Parents/nannies should always be ready for the unexpected when near any street with children. Being back a few driveways or 15 feet is just not close enough if a car hops a curb or runs a light or stop sign!

Anonymous said...

I, and my friend, were hit by a car while crossing directly in front of our elementary school when I was a child. (Not seriously...only scrapes and bruises.)

A little two year old girl in our neighborhood, a couple years later, was hit by a car while crossing at an intersection...and her two teenage babysitters claimed to each be holding her by one of her hands when it happened. (never could reconcile in my mind how that actually happened....where she was demolished and they were completely unhurt whatsoever.) She was dragged on the asphalt and half her face was ground off. You could see by the intact half of her face that she had been a a beautiful little girl...but the other side of her face I doubt will ever resemble a human face again.

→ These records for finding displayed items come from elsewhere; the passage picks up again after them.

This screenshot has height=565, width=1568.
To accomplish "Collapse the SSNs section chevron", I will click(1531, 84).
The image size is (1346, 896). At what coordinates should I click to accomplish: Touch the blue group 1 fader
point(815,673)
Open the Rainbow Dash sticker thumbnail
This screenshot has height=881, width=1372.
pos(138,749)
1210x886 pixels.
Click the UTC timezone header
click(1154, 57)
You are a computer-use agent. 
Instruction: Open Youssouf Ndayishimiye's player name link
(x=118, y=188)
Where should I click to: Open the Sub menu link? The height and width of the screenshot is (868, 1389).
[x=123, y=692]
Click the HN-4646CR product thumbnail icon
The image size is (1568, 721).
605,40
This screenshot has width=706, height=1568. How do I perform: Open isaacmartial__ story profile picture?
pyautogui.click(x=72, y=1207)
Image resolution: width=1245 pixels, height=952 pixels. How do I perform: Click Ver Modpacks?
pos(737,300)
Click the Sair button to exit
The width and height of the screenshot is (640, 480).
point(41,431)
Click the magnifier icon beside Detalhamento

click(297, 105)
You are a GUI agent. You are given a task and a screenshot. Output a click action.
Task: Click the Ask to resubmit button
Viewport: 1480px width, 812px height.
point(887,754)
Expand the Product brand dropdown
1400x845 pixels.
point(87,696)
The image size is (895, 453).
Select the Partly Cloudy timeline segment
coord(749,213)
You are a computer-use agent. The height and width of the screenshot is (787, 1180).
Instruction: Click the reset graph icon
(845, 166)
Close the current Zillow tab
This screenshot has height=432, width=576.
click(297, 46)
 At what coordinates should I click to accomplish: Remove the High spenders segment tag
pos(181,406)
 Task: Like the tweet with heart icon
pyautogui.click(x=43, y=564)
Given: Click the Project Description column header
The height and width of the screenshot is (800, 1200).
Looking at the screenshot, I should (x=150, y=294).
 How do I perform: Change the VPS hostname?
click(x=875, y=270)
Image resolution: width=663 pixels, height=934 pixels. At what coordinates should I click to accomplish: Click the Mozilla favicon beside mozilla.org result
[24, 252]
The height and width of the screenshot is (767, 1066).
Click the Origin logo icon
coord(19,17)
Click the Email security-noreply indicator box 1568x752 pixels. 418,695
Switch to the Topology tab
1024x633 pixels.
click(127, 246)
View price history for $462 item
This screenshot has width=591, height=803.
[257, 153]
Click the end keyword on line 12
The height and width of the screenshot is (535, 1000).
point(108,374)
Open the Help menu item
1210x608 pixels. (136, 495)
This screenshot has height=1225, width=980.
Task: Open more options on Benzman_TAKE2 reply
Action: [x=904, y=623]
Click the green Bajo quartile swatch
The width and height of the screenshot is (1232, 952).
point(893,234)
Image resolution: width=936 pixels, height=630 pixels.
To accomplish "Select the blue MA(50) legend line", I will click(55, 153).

In 7th grade, the boy who sat next to me in math was killed by a car while walking home from school one afternoon. Here one day, gone the next.

My cousin, age five, was hit by a car while crossing a street in her residential neighborhood...and thrown 20 feet in the air. She survived, but at age 40+ still suffers the effects.

I turned my back on my 18 month old for literally 30 seconds in my own front yard, in a quite residential neighborhood. When I turned back around he was in the street, with two cars coming directly at him from opposite directions. Thank God they either saw him or heard my screaming, because both stopped just short of hitting him.

One day my three year old took off running across the grass at our park...toward a busy road. When he kept running after I called him to stop, my friend and I took off running as fast as we could and she caught up to him before I did...just short of the street. When I asked him WHAT he thought he was doing, he replied that he was "Going to push some cars like the Ninja Turtles do." OMG!


Kids and streets don't mix!!!! period.